This article applies to:

• WebMarshal 6.X and 7.X

Question:

• What events does WebMarshal log in the Windows Event Log?
• What are the WebMarshal event log codes?

Information:

WebMarshal services log the following events to the Windows Event Log.

In many cases the text of the entry provides further details.

All services

These messages are normally logged with a "category" that indicates which module or behavior was affected. Where an error occurred, additional information is normally present in the text of the message.

Informational messages (startup/shutdown)

• 1000: Successfully registered WebMarshal Filter with ISA Server.
• 1000: ScanEngine's update thread started successfully and will regularly check for new plugins.
• 1000: ScanEngine's updater thread is stopping.
• 1003: Service starting.
• 1004: Service started.
• 1005: Service stopping.
• 1006: Service stopped.
• 1007: The WebMarshal database is available.

Error messages  

• 3000: An unexpected error occurred while starting the service.
• 3001: An unexpected error has occurred.
• 3002: WebMarshal was unable to complete a database operation.
• 3003: The WebMarshal database is unavailable.

Controller Service

Informational messages

• 8000: Contact with the WebMarshal Array Manager has been lost. This server will continue to process requests.
  • Commonly caused by network problems between the Array Manager and a processing node.
• 8001: Contact with the WebMarshal Array Manager has been restored.
• 8002: Contact with the WebMarshal Array Manager has been lost. This is most likely caused by a software version mismatch between this server and the Array Manager. Please ensure that this server is running the same version of WebMarshal as the Array Manager. This server will continue to process requests.
  • Expected during upgrade in an array situation, when one of the servers has not yet been upgraded.

Proxy Service

Warning messages

• 10003: Failed to initialize proxy cache. Proxy will start with the cache disabled.
  • Commonly caused by resident virus scanning.
• 10004: The WebMarshal Proxy cache drive is running low on free disk space. This may impact WebMarshal's performance.

Error messages

• 10000: A forbidden connection attempt was detected from {client}.
  • Commonly caused by proxy LAT configuration.
  • This "error" could reflect intended behavior.
• 10001: Failed to begin a new proxy connection thread.
• 10002: Unable to bind to {port number} to listen for proxy requests.
  • Commonly caused by another application listening on the port.

Content Filter

Warning messages

• 20000: An attempt by the user {user} to access the Internet was blocked because the user was not found in the WebMarshal database.
• 20001: The following invalid web request was blocked by the WebMarshal filter.

Engine

Warning messages

• 30001: Your license key will expire in {number} days.
• 30005: WebMarshal has detected rules requiring an extended period of time to complete.
• 30007: The following download {download} to user {user} should have been blocked because of exceeding the quota but wasn't.
  • For more information, see Trustwave Knowledgebase article Q11322.
• 30008: The following download {download} to user {user} exceeded size limit but was not blocked.
  • For more information, see Trustwave Knowledgebase article Q11322.
• 30010: A user attempted to log on using NDS creditials, but no NDS client is installed on this Node.

Error messages

• 30000: License error.
• 30002: Your license key has expired. Rules will no longer be processed.
• 30003: Failed to send mail message.
• 30004: Failed to create Eicar.com test virus file
  • Commonly caused by resident virus scanning.
• 30006: Failed to initialize the {scanner name} virus scanner.

Array Manager

Warning messages

• 30009: The WebMarshal Array Manager has been unable to contact the WebMarshal Node Controller service since {time}. Policy synchronization with the node will not occur until the connection has been restored.  

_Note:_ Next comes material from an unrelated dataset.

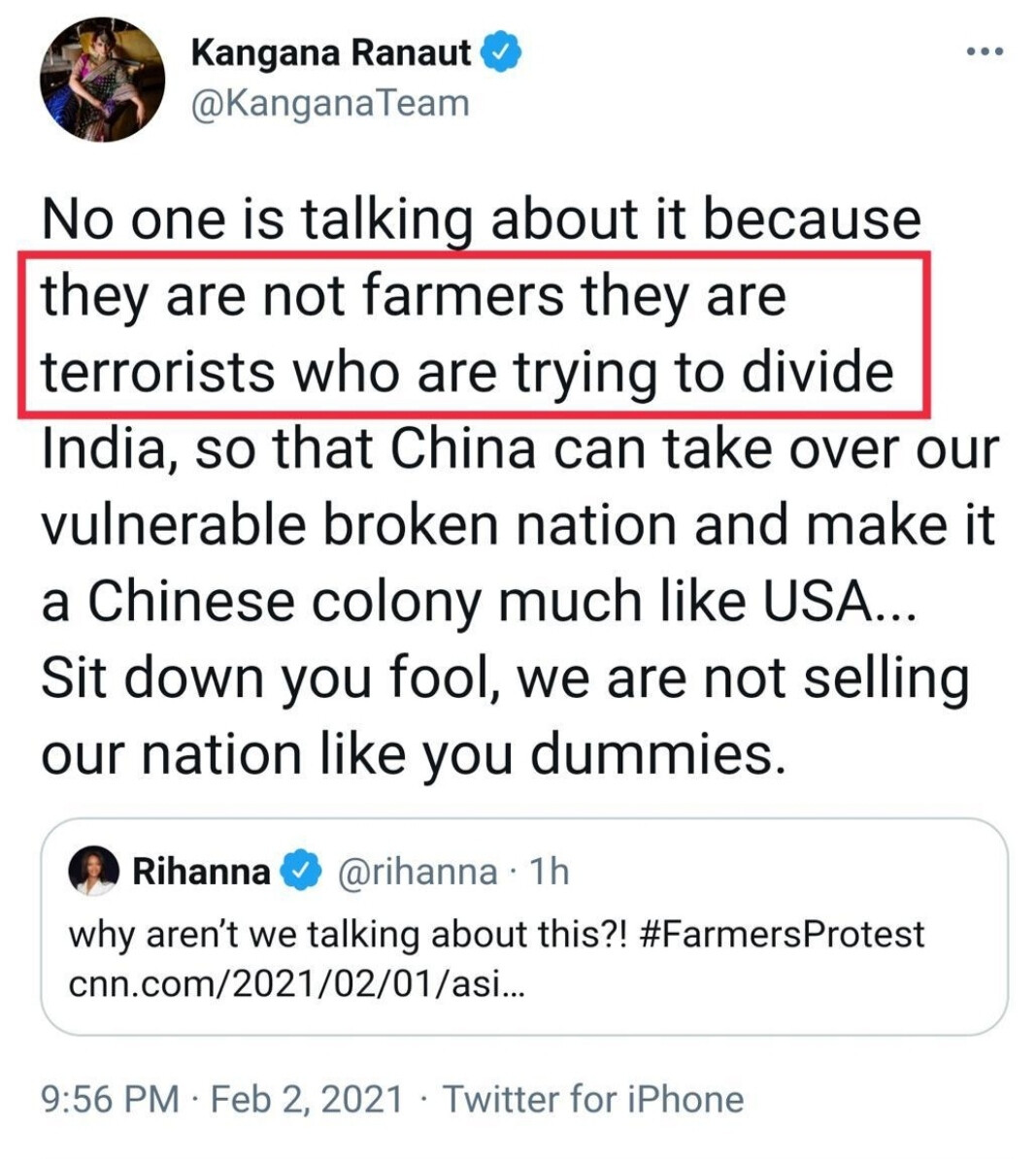The height and width of the screenshot is (1159, 1036).
Task: Open the @KanganaTeam handle
Action: point(330,103)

Scan Engine plugins (TRACEnet, SafeSearch, Customer Feedback)

Warning messages (2000)

• A number of conditions can cause an error from WebMarshal Engine with category General. These conditions generally indicate that an update failed, but processing of user requests continues using the previous version of the plugin. The update will be retried on a schedule. If the same message is logged repeatedly, contact Trustwave Technical Support for assistance.

Error messages (3000)

• A number of conditions can cause an error from WebMarshal Engine with category General. These conditions caused the service to stop and also resulted in creation of a memory dump for debugging. Contact Trustwave Technical Support for assistance.

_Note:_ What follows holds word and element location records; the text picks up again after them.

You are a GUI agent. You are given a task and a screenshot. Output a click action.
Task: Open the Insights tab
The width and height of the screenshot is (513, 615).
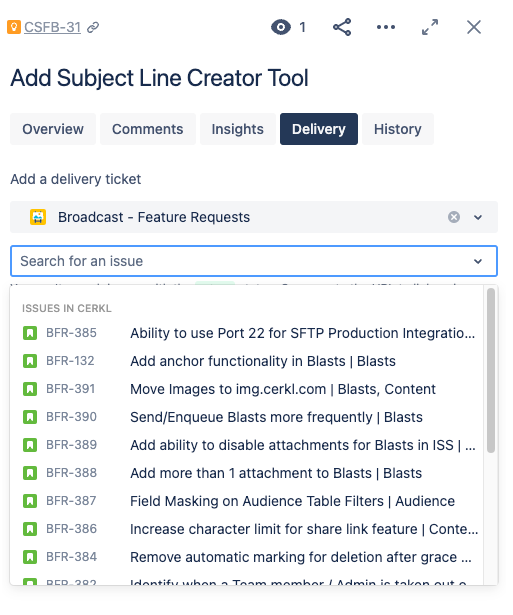click(238, 129)
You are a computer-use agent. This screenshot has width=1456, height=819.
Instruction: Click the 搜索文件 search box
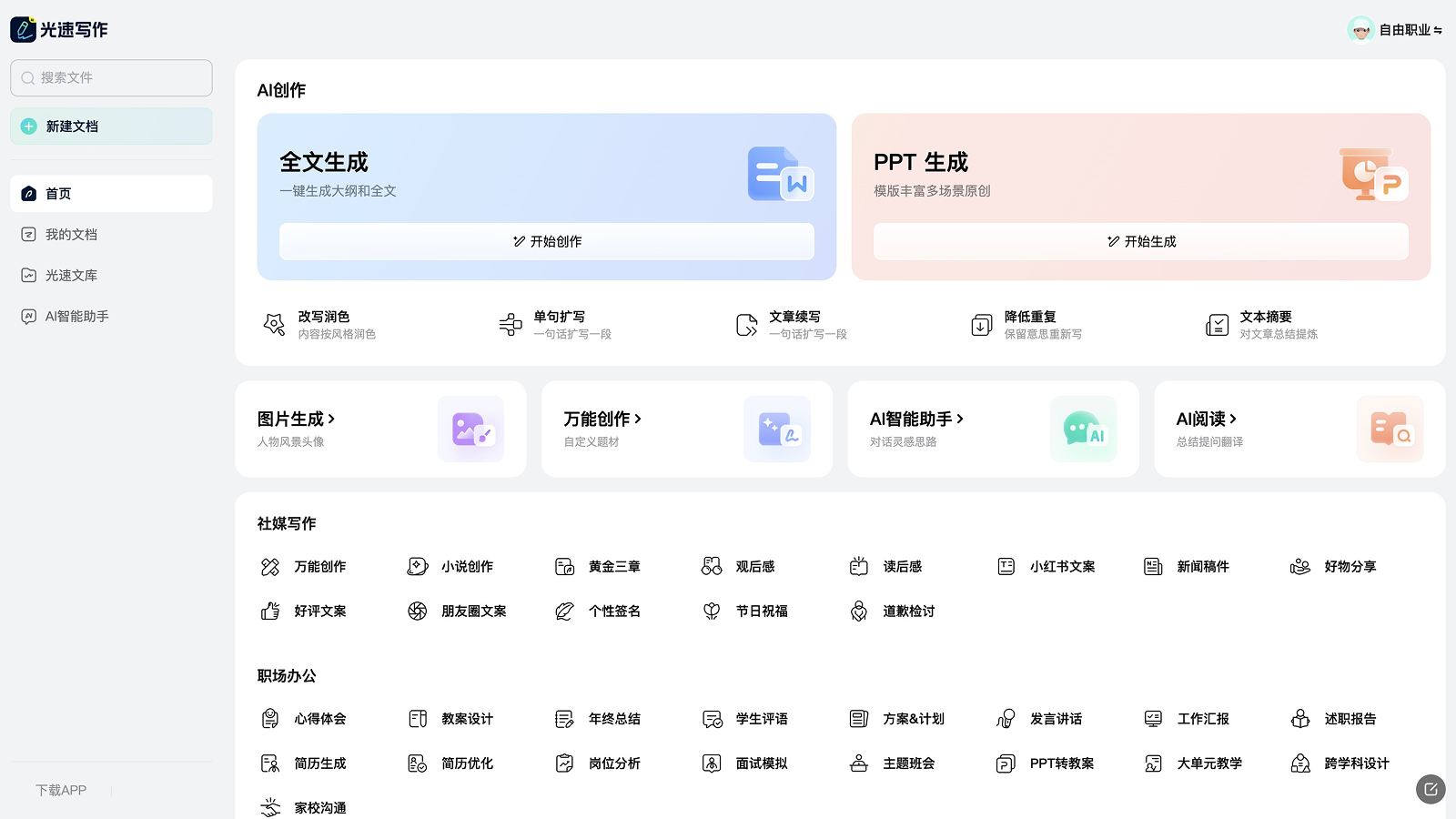[111, 77]
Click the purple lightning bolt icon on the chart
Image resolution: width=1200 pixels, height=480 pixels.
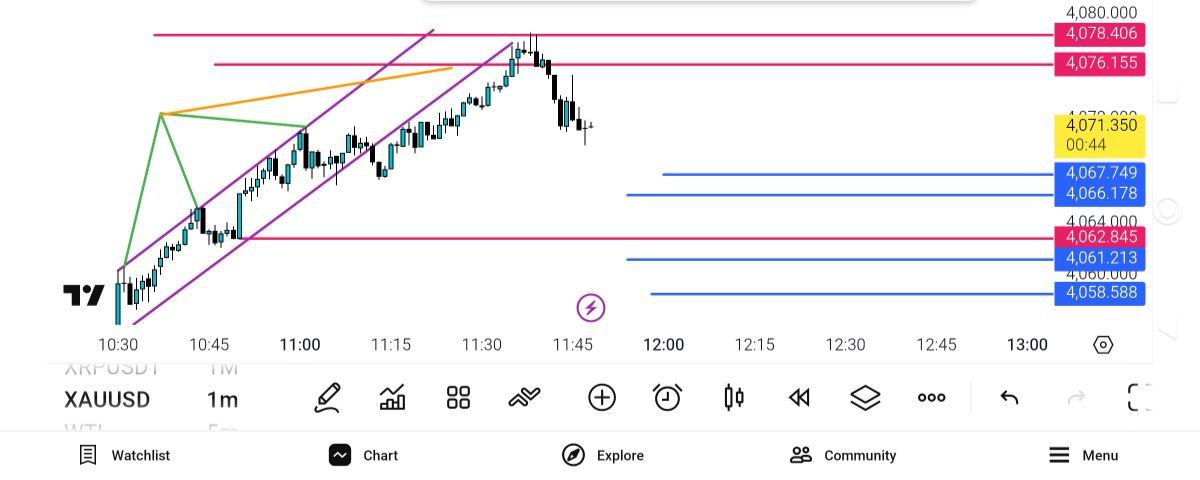pos(591,307)
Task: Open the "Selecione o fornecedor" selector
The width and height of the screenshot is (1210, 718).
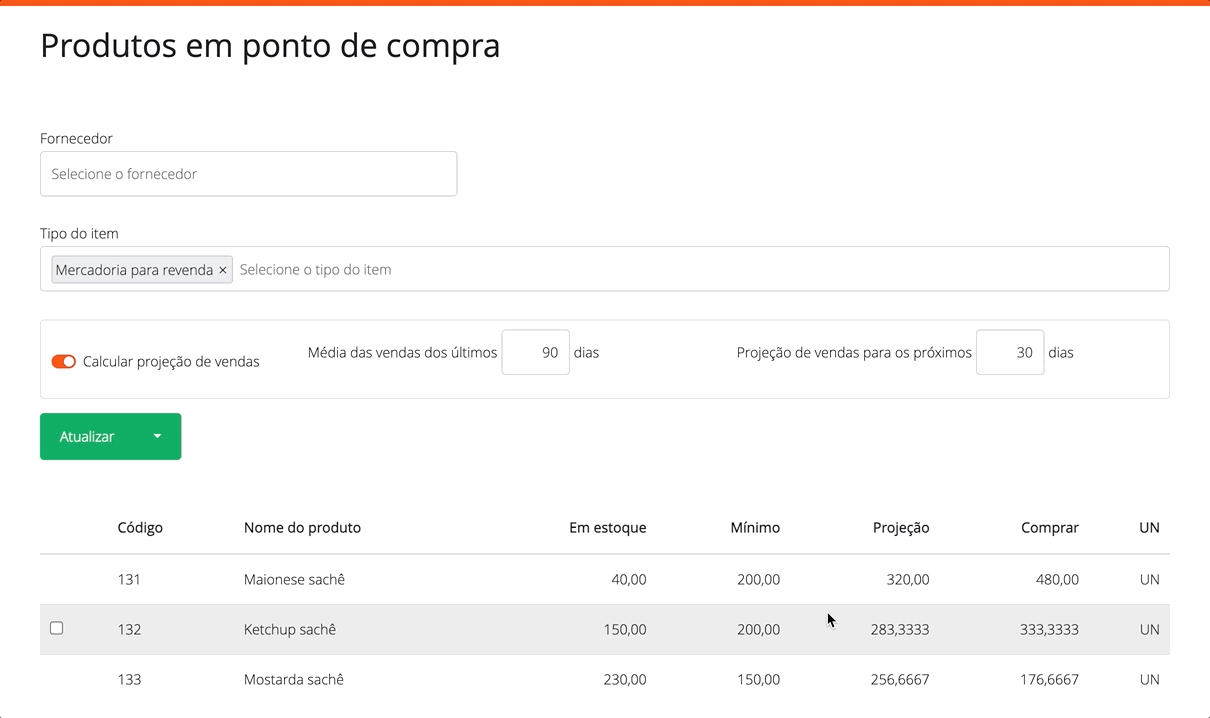Action: [x=248, y=173]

Other warning messages (2000)

• URL category has a large number of entries, system performance may be affected.
• URL category loaded from file has a large number of entries, system performance may be affected.
• Filtering list is unlicensed.
• Failed to retrieve default domain (NT connector)

Other error messages (3000)

• Filtering List update failed.
• Filtering list license has expired.
• Filtering list error during update or use that caused a service to stop. 

Notes:

More detailed information is normally available in the WebMarshal text logs. These logs can be found in the Logging folder within the WebMarshal install.